Bart Gellman, l'un des collaborateurs du Washington Post qui a signé des articles basés sur les documents fournis par Snowden, évoque de son côté l'effet négatif de la surveillance sur sa productivité.

«Je pourrais faire le double de mon travail si je ne consacrais pas autant d'efforts à encoder et à sécuriser le flux d'information entre les ordinateurs liés au réseau et ceux qui en sont isolés», confie-t-il.

La surveillance du gouvernement rend également les sources des journalistes beaucoup plus craintives. D'autant que l'administration Obama mène une guerre sans précédent contre les lanceurs d'alerte et autres sources.

«Le fait que huit causes criminelles aient été lancées contre des sources [sous l'administration Obama], contre trois auparavant, n'est pas passé inaperçu auprès de nous et de nos sources», souligne Charlie Savage, journaliste au New York Times.

Et l'auteur du rapport d'ajouter: «Cette situation a un effet immédiat sur la capacité du public à obtenir des informations importantes concernant les activités du gouvernement et sur la capacité des médias à servir d'instance de contrôle de celui-ci.»

Confidentialité menacée

La surveillance du gouvernement soulève également des craintes chez les avocats et leurs clients, qui s'interrogent sur la confidentialité de leurs communications.

«Auparavant, je pouvais rassurer les clients en leur disant que le gouvernement manquait de ressources pour se concentrer sur eux.

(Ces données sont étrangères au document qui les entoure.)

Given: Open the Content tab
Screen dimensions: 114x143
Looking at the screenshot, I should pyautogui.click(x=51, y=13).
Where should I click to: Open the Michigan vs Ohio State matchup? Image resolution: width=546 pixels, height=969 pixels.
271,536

Mais aujourd'hui, il a des ressources: il peut se concentrer sur tout le monde», dit Ron Kuby, avocat de la défense spécialisé dans les droits civils.

L'inquiétude est particulièrement aiguë chez les avocats qui représentent des ressortissants étrangers.

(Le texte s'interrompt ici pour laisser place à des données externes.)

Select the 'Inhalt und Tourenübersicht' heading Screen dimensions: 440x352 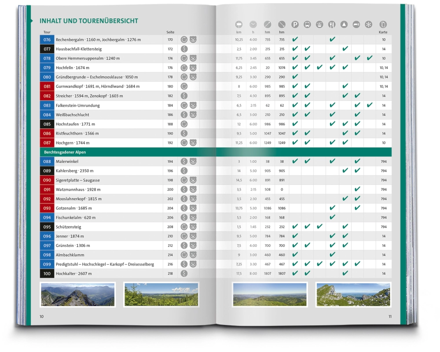click(89, 21)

«Nous avons peur que nos communications avec les témoins étrangers soient surveillées», affirme l'avocat Jason Wright, qui défend des détenus de Guantanamo.

HRW et l'ACLU appellent le gouvernement américain à réformer ses programmes de surveillance «afin de garantir qu'ils sont ciblés et légitimes, qu'ils augmentent la transparence en matière de sécurité nationale et de surveillance». Les deux organisations recommandent en outre une meilleure protection pour les lanceurs d'alerte et les médias.